■ **Exercise objective**
Write back every record verbatim.

(Collected data)
* * * * *
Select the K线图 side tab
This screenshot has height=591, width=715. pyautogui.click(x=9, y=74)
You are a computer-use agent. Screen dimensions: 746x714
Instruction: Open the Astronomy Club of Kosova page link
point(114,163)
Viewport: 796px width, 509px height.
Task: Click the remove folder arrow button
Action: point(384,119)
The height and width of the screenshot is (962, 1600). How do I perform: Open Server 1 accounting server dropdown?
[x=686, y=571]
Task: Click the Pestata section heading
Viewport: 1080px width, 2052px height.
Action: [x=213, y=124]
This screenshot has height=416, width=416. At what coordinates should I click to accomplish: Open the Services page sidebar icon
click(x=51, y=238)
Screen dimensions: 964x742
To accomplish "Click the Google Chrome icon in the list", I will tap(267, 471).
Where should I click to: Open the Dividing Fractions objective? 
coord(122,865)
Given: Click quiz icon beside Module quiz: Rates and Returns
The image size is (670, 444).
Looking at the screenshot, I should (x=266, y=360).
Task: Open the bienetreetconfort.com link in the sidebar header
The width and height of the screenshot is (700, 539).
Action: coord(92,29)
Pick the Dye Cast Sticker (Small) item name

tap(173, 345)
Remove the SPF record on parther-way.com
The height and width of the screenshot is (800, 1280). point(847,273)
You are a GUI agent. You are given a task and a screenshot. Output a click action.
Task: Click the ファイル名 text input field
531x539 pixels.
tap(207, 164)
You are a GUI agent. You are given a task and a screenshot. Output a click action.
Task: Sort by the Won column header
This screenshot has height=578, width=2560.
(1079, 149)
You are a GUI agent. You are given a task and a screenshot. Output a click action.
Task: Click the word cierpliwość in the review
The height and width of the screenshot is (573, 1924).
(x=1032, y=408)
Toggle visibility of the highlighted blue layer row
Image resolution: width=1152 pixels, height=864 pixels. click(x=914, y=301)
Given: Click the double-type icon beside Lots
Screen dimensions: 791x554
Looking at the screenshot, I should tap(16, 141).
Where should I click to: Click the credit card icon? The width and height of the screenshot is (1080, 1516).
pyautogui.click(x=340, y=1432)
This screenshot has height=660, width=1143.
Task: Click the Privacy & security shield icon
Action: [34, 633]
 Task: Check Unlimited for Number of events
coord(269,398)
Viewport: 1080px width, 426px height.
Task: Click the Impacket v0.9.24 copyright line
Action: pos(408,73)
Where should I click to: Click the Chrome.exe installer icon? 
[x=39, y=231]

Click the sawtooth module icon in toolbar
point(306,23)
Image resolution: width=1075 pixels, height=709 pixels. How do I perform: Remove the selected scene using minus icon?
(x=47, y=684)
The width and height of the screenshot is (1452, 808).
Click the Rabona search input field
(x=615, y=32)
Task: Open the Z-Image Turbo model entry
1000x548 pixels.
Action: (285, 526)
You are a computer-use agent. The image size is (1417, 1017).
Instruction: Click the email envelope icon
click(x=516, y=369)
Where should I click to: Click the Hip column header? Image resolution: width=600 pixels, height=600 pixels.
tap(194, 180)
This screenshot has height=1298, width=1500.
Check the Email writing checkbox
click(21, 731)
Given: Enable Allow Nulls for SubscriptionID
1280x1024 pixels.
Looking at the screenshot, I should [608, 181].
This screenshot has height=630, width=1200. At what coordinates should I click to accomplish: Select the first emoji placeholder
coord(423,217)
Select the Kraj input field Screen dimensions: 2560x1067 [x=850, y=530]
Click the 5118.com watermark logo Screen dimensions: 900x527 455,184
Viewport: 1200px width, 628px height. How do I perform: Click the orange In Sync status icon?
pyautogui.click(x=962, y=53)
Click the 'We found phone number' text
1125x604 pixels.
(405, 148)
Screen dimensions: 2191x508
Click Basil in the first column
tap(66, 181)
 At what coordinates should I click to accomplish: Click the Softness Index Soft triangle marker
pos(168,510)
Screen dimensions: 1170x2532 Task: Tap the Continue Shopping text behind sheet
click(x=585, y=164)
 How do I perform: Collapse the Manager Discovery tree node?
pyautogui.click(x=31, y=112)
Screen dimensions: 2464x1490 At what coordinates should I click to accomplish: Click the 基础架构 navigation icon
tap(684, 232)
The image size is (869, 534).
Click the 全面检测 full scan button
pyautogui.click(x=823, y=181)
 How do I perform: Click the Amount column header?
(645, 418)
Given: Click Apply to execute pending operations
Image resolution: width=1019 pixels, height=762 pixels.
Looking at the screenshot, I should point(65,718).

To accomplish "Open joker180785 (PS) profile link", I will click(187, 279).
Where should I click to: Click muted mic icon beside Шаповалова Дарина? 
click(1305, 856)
* * * * *
■ **Expected output**
Select the K线图 side tab
This screenshot has height=591, width=715. pyautogui.click(x=9, y=74)
You are a computer-use agent. Screen dimensions: 746x714
Instruction: Open the Astronomy Club of Kosova page link
point(114,163)
Viewport: 796px width, 509px height.
Task: Click the remove folder arrow button
Action: point(384,119)
The height and width of the screenshot is (962, 1600). How do I perform: Open Server 1 accounting server dropdown?
[x=686, y=571]
Task: Click the Pestata section heading
Viewport: 1080px width, 2052px height.
Action: [x=213, y=124]
This screenshot has height=416, width=416. At what coordinates should I click to accomplish: Open the Services page sidebar icon
click(x=51, y=238)
Screen dimensions: 964x742
To accomplish "Click the Google Chrome icon in the list", I will tap(267, 471).
Where should I click to: Open the Dividing Fractions objective? 
coord(122,865)
Given: Click quiz icon beside Module quiz: Rates and Returns
The image size is (670, 444).
Looking at the screenshot, I should (x=266, y=360).
Task: Open the bienetreetconfort.com link in the sidebar header
The width and height of the screenshot is (700, 539).
Action: coord(92,29)
Pick the Dye Cast Sticker (Small) item name

tap(173, 345)
Remove the SPF record on parther-way.com
The height and width of the screenshot is (800, 1280). point(847,273)
You are a GUI agent. You are given a task and a screenshot. Output a click action.
Task: Click the ファイル名 text input field
531x539 pixels.
tap(207, 164)
You are a GUI agent. You are given a task and a screenshot. Output a click action.
Task: Sort by the Won column header
This screenshot has height=578, width=2560.
(1079, 149)
You are a GUI agent. You are given a task and a screenshot. Output a click action.
Task: Click the word cierpliwość in the review
The height and width of the screenshot is (573, 1924).
(x=1032, y=408)
Toggle visibility of the highlighted blue layer row
Image resolution: width=1152 pixels, height=864 pixels. click(x=914, y=301)
Given: Click the double-type icon beside Lots
Screen dimensions: 791x554
Looking at the screenshot, I should tap(16, 141).
Where should I click to: Click the credit card icon? The width and height of the screenshot is (1080, 1516).
pyautogui.click(x=340, y=1432)
This screenshot has height=660, width=1143.
Task: Click the Privacy & security shield icon
Action: [34, 633]
 Task: Check Unlimited for Number of events
coord(269,398)
Viewport: 1080px width, 426px height.
Task: Click the Impacket v0.9.24 copyright line
Action: pos(408,73)
Where should I click to: Click the Chrome.exe installer icon? 
[x=39, y=231]

Click the sawtooth module icon in toolbar
point(306,23)
Image resolution: width=1075 pixels, height=709 pixels. How do I perform: Remove the selected scene using minus icon?
(x=47, y=684)
The width and height of the screenshot is (1452, 808).
Click the Rabona search input field
(x=615, y=32)
Task: Open the Z-Image Turbo model entry
1000x548 pixels.
Action: (285, 526)
You are a computer-use agent. The image size is (1417, 1017).
Instruction: Click the email envelope icon
click(x=516, y=369)
Where should I click to: Click the Hip column header? Image resolution: width=600 pixels, height=600 pixels.
tap(194, 180)
This screenshot has height=1298, width=1500.
Check the Email writing checkbox
click(21, 731)
Given: Enable Allow Nulls for SubscriptionID
1280x1024 pixels.
Looking at the screenshot, I should [608, 181].
This screenshot has height=630, width=1200. At what coordinates should I click to accomplish: Select the first emoji placeholder
coord(423,217)
Select the Kraj input field Screen dimensions: 2560x1067 [x=850, y=530]
Click the 5118.com watermark logo Screen dimensions: 900x527 455,184
Viewport: 1200px width, 628px height. How do I perform: Click the orange In Sync status icon?
pyautogui.click(x=962, y=53)
Click the 'We found phone number' text
1125x604 pixels.
(405, 148)
Screen dimensions: 2191x508
Click Basil in the first column
tap(66, 181)
 At what coordinates should I click to accomplish: Click the Softness Index Soft triangle marker
pos(168,510)
Screen dimensions: 1170x2532 Task: Tap the Continue Shopping text behind sheet
click(x=585, y=164)
 How do I perform: Collapse the Manager Discovery tree node?
pyautogui.click(x=31, y=112)
Screen dimensions: 2464x1490 At what coordinates should I click to accomplish: Click the 基础架构 navigation icon
tap(684, 232)
The image size is (869, 534).
Click the 全面检测 full scan button
pyautogui.click(x=823, y=181)
 How do I perform: Click the Amount column header?
(645, 418)
Given: Click Apply to execute pending operations
Image resolution: width=1019 pixels, height=762 pixels.
Looking at the screenshot, I should point(65,718).

To accomplish "Open joker180785 (PS) profile link", I will click(187, 279).
Where should I click to: Click muted mic icon beside Шаповалова Дарина? 
click(1305, 856)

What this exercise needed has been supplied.